### Task brief
Tally the lines in the entries below that contain the string "agent", matching case exactly, and reply with the number alone.

### Provided information
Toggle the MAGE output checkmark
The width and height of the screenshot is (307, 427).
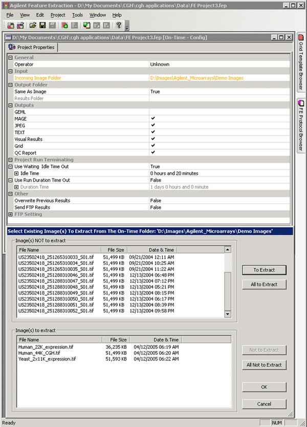click(x=152, y=119)
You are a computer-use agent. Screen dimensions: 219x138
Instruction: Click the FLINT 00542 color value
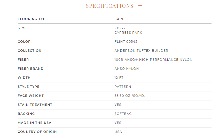126,42
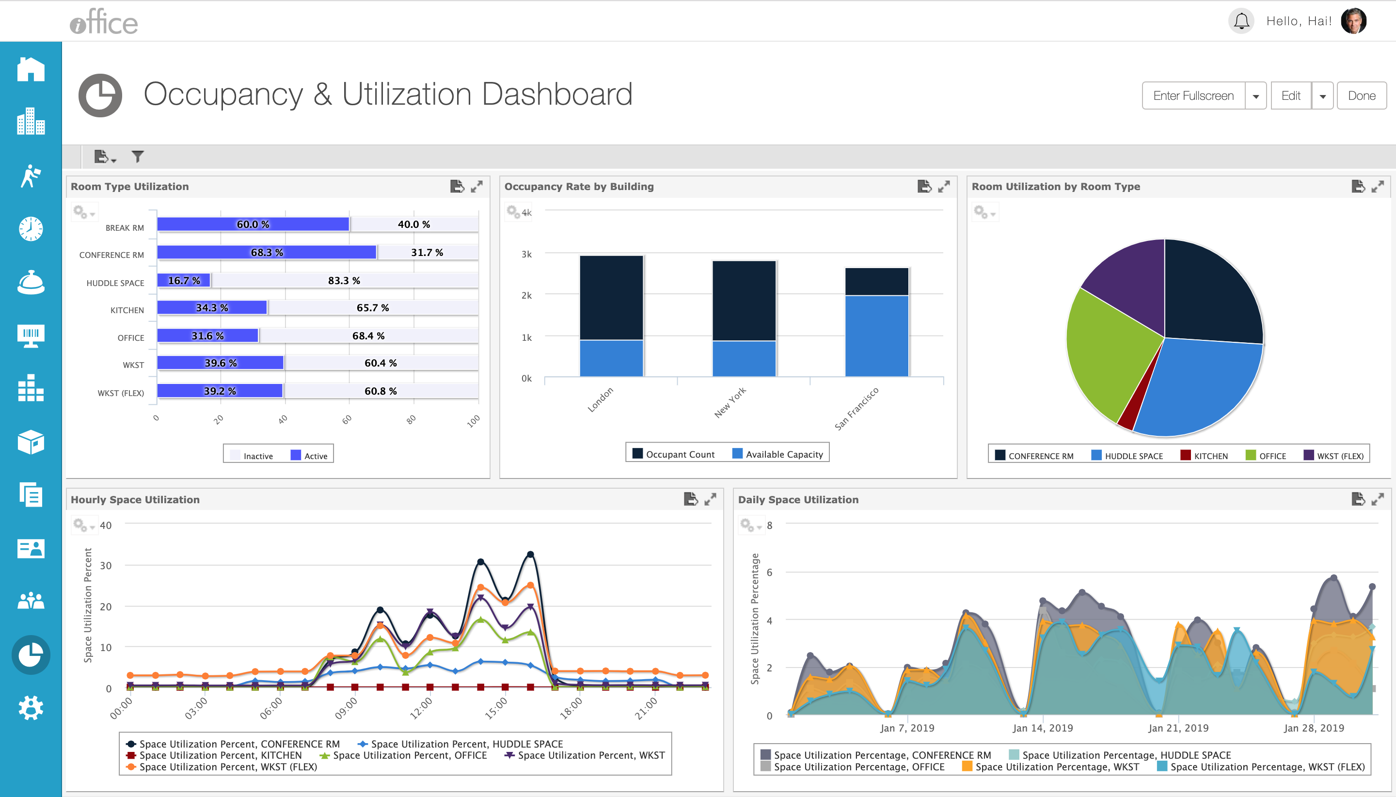1396x797 pixels.
Task: Open the dashboard export dropdown in toolbar
Action: point(105,157)
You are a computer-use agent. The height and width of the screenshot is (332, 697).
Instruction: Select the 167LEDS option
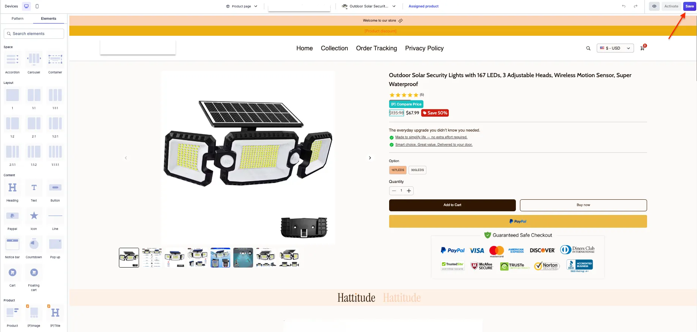(x=398, y=170)
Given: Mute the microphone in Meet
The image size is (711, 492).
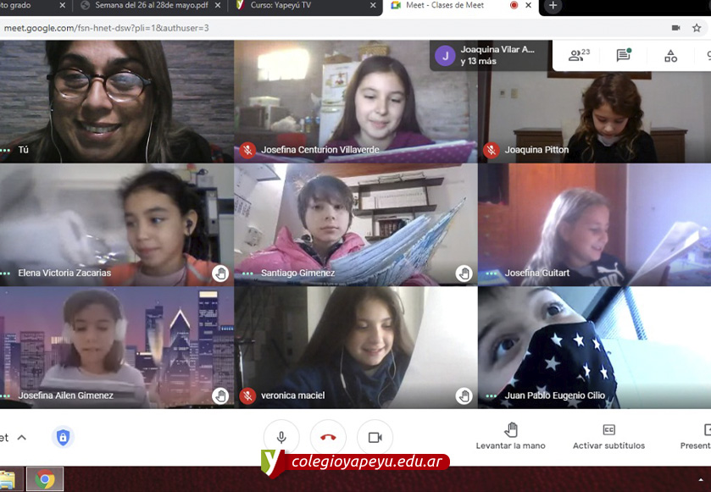Looking at the screenshot, I should pyautogui.click(x=281, y=437).
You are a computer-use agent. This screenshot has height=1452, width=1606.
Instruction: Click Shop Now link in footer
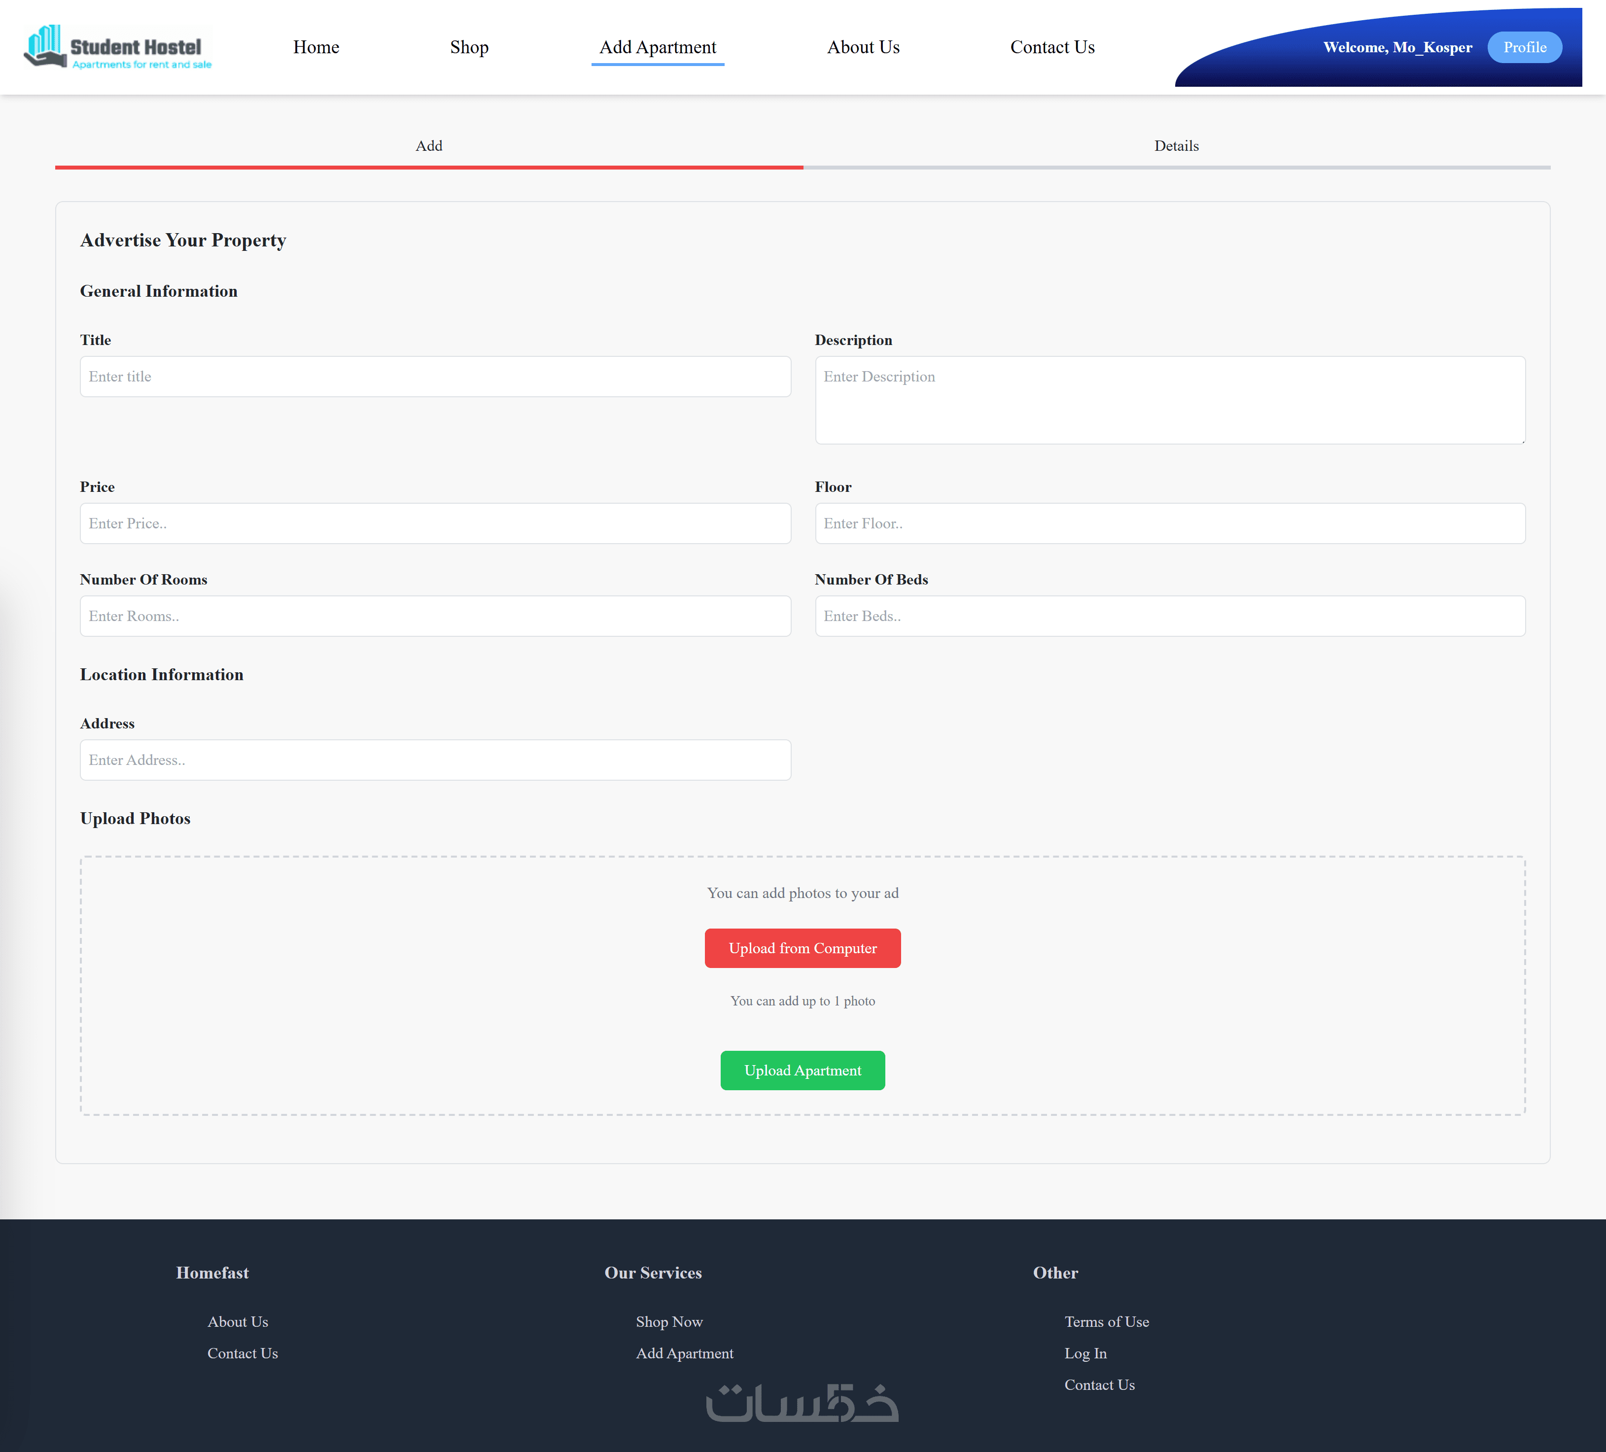point(668,1321)
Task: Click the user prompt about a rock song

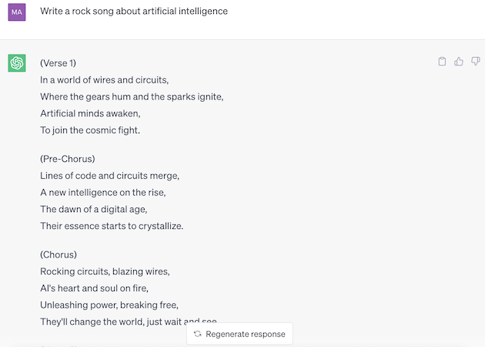Action: click(x=134, y=11)
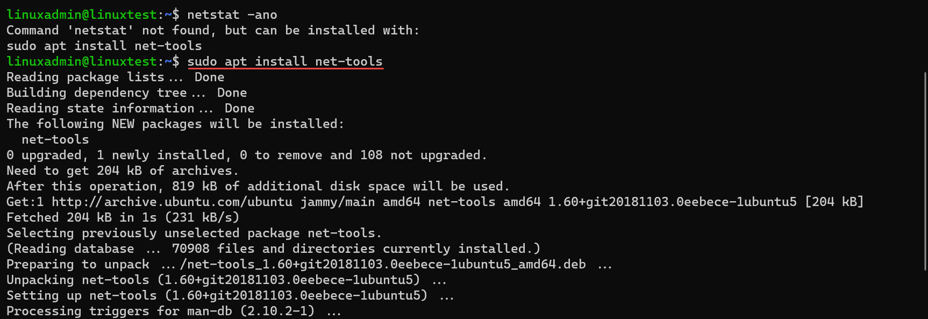Click the suggested apt command below the not-found message
The image size is (928, 319).
tap(104, 46)
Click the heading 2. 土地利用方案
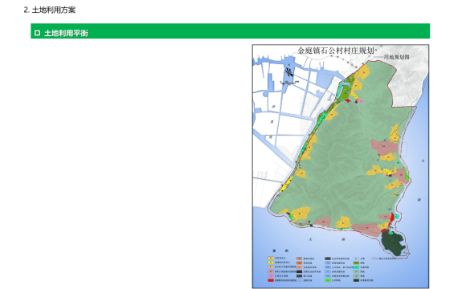Viewport: 458px width, 289px height. (50, 10)
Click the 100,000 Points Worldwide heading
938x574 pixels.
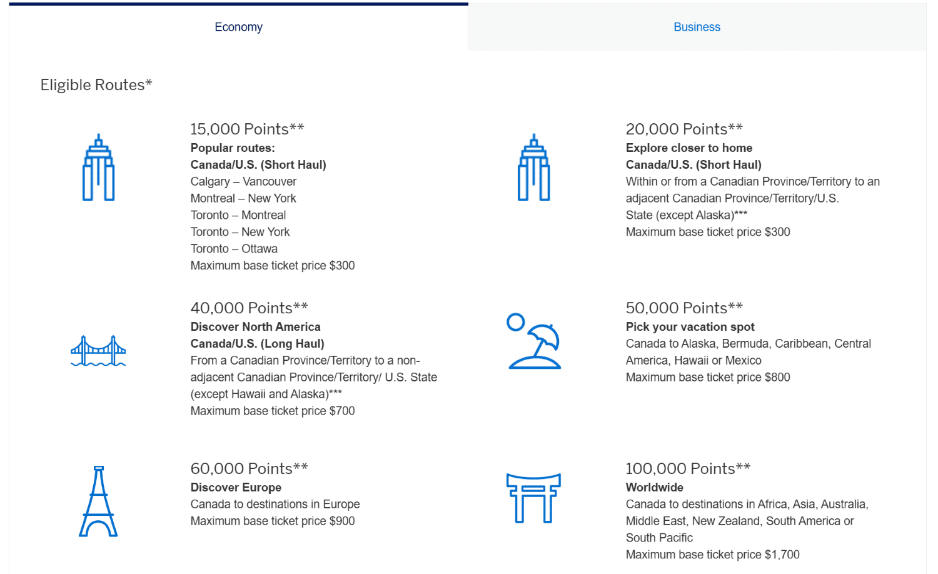[x=688, y=468]
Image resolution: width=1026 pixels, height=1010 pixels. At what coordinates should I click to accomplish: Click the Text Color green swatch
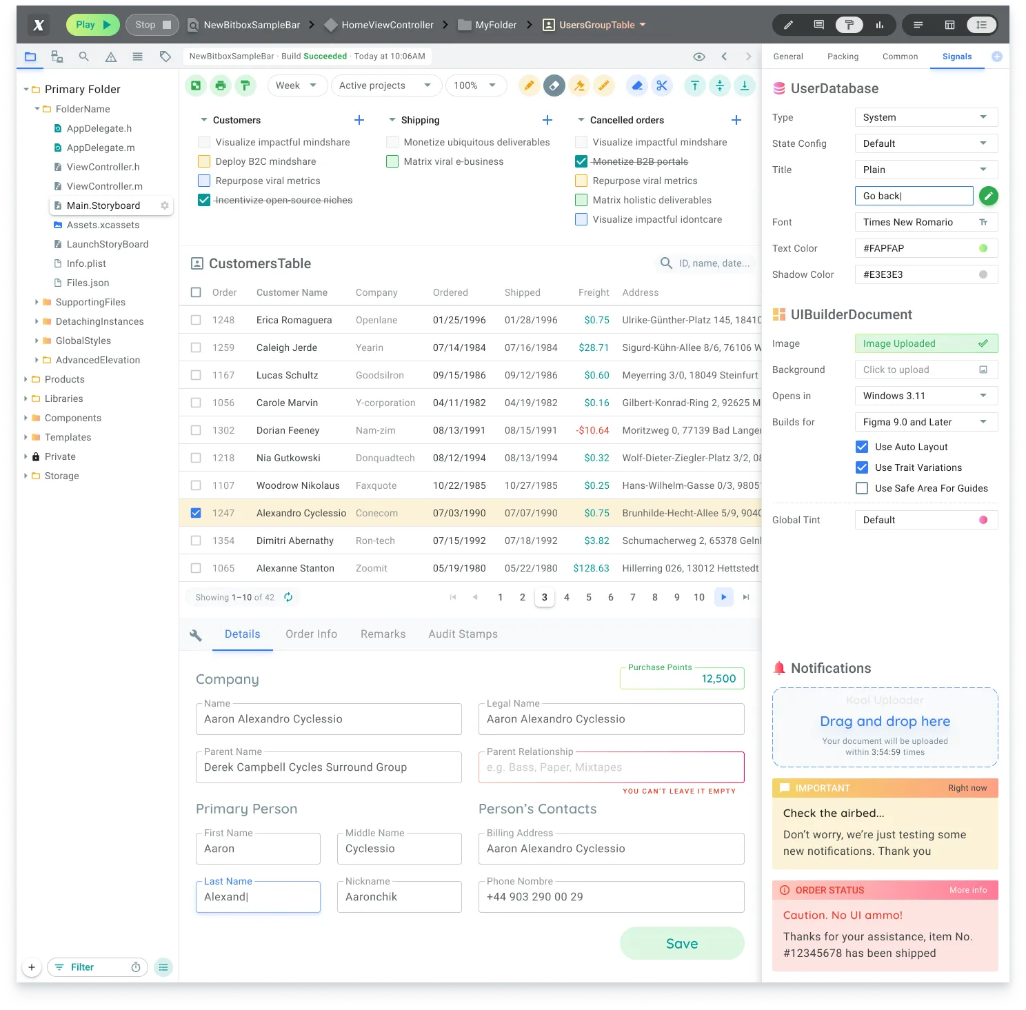pyautogui.click(x=984, y=248)
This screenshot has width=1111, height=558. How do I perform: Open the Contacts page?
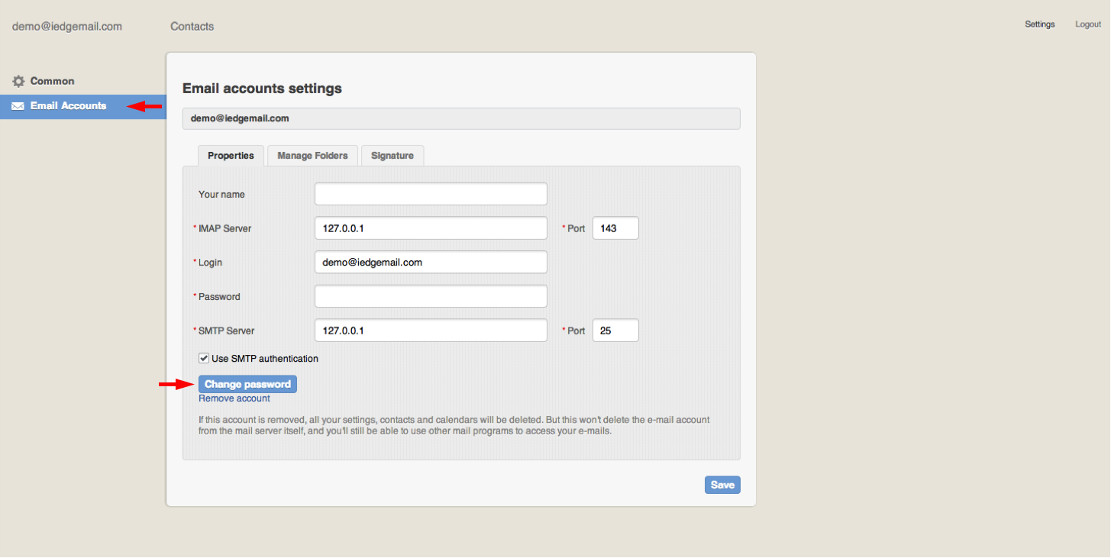192,27
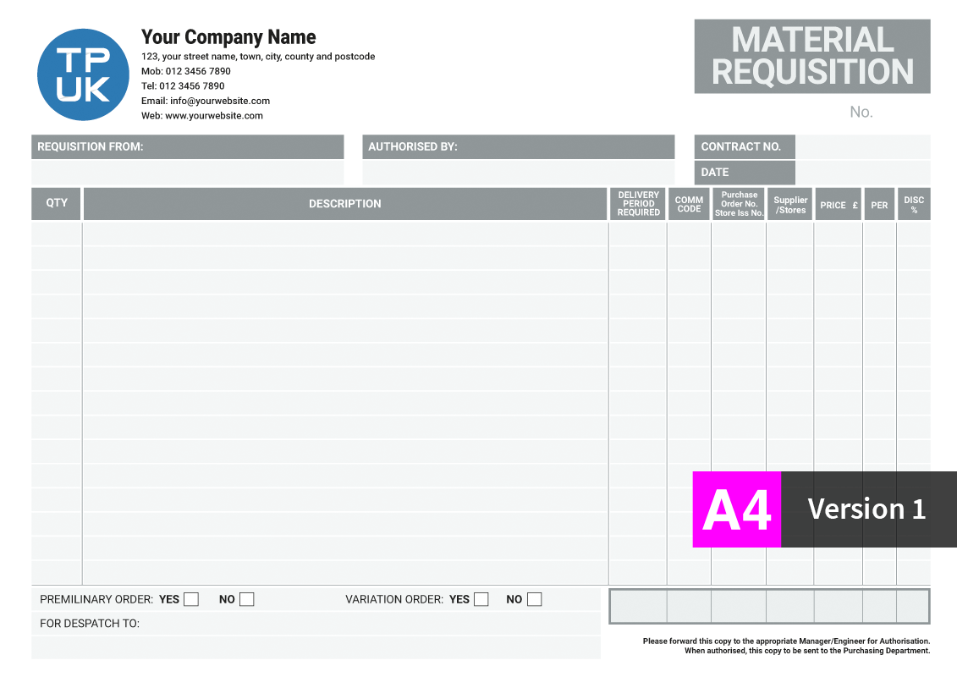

### Reply
3